Just another test framework
During the catastrophe of Sandy storm, my place have no electricity and water, so I stay in my friends place for whole week. And I need to find something to do except eating, surfing internet and boardgame. So I just wrote another test framework.
Inspired by Zach Holoman’s gist I try to host the framework in the gist form. Because every gist is also a git repository.
Spec
The README.md file is also a runnable spec in coffeescript. run
npm test
in project can execute the spec
Global delegation
One of the problem is the format of syntax.
Because I want to write syntax without extra this keyword, so instead of calling the test block with ‘call’,
I have to declare test syntax globally.
#Instead this
describe = (title, block)->
@it = (desc, fn)->
#add test to test suite
block.call(@)
describe "syntax", ->
@it "have this keyword", ->
#Got to do it Globally
global.it = (desc, fn)->
#add test to test suite
describe = (title, block)->
block()
describe "syntax", ->
it "have no this keyword", ->
But there’s 2 problem of declaring global, one is the confrontation of global keywords, which is a tradeoff for simpler syntax. Another problem is when implementing nested block, test need to be delegated into right suite. Using a stack to track the current suite can solve this problem.
suites = []
global.it = (desc, fn)->
suites[0].tests.push title: desc, fn: fn
describe = (title, block)->
suite = new Suite(title)
suites.unshift(suite)
block()
suites.shift()
So the global it will always add test to the top of stack, which is the current test suite.
Hook and run
For the before/after function, I use the EventEmitter to trigger the hooks, and delegate event to the parent suite:
class Suite extends EventEmitter
constructor: (@title, @parent)->
...
@delegate ['before', 'after']
@on 'result', @reportResult
@on 'end', @reportSummary
delegate: (events)->
events.forEach (event)=>
@on event, => @parent?.emit event
run: ->
@emit 'start'
@tests.forEach (test)->
try
@emit 'before'
test.fn()
@emit 'result', test
@emit 'after'
catch err
@emit 'result', test, err
@emit 'end'
Async
For testing the async callback, it also provide a done callback for the async function.

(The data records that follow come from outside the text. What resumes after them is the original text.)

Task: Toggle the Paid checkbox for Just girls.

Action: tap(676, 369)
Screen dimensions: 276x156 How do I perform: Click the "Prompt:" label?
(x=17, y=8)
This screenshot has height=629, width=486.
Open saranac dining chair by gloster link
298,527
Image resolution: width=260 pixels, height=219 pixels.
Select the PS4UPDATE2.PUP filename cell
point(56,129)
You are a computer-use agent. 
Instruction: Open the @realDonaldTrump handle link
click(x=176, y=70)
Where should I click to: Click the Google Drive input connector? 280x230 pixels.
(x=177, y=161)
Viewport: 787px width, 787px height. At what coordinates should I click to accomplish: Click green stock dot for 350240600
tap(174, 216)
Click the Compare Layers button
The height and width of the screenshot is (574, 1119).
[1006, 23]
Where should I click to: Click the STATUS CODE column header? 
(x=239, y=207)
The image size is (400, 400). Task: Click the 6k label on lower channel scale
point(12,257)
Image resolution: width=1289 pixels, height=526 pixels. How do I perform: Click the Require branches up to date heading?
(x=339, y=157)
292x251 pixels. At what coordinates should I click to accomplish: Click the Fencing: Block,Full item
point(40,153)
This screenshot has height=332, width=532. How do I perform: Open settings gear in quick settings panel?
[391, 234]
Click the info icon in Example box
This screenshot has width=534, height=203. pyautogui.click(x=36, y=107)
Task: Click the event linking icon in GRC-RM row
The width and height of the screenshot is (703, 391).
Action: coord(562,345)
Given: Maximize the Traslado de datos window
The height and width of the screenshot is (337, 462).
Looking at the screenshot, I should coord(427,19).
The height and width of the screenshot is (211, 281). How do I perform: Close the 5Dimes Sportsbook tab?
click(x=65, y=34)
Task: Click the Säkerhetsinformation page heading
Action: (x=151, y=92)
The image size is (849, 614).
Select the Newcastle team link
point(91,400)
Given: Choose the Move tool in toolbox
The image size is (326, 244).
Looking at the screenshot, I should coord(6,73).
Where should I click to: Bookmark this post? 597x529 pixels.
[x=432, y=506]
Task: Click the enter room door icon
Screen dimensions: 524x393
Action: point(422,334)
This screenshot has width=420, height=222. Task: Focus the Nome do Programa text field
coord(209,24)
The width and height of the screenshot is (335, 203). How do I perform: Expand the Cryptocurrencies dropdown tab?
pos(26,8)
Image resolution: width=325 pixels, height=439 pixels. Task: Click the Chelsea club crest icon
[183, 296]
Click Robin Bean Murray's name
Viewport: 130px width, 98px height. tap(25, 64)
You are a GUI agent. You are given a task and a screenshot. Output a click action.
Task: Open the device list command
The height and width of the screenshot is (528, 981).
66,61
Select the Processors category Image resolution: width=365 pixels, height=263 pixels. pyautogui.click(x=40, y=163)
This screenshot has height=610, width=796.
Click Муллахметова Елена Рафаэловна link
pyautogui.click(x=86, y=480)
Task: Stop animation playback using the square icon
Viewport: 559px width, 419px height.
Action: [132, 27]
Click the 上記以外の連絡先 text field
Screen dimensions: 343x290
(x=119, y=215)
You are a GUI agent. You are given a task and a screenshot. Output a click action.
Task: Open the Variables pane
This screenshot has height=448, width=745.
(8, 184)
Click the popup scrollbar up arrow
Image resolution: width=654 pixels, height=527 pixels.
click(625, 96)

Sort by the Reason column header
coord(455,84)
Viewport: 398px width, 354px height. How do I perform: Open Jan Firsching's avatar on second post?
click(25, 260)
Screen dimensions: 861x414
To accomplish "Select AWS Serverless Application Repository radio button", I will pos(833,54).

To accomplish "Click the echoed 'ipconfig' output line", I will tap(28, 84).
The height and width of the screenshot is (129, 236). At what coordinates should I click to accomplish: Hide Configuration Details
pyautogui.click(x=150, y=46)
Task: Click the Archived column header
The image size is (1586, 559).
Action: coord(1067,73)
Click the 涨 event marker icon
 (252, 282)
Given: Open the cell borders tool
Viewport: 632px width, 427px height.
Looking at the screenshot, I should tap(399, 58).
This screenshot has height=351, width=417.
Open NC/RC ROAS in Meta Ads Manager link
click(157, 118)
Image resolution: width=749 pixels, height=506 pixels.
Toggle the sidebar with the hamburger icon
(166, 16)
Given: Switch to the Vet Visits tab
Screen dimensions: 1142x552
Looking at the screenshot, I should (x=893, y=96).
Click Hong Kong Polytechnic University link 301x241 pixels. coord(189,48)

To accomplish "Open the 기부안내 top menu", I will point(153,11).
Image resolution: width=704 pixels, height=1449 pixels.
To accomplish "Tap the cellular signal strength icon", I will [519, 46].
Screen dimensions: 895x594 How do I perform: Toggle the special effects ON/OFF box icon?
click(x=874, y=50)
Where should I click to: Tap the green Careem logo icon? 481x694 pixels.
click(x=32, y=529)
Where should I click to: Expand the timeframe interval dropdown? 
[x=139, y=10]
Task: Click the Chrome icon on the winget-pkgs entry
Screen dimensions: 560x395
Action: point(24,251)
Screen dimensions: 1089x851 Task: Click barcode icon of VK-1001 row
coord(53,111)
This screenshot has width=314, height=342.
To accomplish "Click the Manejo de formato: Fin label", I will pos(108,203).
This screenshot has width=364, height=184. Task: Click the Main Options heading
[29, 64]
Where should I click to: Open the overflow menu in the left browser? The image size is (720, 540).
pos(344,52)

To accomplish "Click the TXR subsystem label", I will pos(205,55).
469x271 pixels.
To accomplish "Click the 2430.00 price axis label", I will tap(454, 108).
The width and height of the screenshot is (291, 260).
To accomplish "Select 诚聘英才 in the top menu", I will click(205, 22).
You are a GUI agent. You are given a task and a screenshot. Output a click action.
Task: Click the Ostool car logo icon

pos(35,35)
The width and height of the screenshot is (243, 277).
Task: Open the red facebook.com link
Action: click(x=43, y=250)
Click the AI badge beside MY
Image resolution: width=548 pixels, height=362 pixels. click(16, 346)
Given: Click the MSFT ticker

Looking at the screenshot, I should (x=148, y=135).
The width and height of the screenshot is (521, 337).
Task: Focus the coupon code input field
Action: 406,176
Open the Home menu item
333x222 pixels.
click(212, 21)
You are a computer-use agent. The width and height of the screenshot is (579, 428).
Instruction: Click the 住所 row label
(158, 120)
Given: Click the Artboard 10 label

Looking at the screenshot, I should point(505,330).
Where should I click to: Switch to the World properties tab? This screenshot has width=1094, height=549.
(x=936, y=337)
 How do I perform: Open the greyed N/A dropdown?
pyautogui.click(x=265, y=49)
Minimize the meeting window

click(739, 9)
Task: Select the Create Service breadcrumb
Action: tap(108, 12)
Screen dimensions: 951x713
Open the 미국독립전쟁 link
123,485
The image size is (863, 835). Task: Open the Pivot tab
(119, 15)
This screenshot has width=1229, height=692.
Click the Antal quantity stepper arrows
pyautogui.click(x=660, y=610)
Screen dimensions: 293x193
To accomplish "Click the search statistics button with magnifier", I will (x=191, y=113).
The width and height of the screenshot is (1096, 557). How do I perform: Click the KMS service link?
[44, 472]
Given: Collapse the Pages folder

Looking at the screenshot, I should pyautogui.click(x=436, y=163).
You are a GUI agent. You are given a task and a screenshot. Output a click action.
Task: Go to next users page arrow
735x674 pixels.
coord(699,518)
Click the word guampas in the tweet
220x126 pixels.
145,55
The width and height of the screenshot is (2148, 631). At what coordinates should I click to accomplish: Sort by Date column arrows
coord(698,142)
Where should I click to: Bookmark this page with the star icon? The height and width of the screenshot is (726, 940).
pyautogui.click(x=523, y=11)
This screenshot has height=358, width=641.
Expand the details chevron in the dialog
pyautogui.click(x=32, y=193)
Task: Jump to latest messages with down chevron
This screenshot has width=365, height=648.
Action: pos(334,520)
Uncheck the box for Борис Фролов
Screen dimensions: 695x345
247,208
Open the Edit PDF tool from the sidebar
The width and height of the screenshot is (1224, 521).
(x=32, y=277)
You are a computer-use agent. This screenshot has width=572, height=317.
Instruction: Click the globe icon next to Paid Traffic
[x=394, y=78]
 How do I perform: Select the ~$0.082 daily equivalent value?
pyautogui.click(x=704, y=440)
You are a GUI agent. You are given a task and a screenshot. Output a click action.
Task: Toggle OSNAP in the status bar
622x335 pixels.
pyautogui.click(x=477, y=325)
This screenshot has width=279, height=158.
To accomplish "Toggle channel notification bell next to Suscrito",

And I use async module to handle the test execution sequence.
It will detect the function param, if there is a specific callback param in function, execute in async mode.
Source
Summary
Credit to VisionMedia’s mocha framework, lots of solution is comming from there.
But still this is an intersting small project to do in the storm days.
And I am so happy to back to the normal life.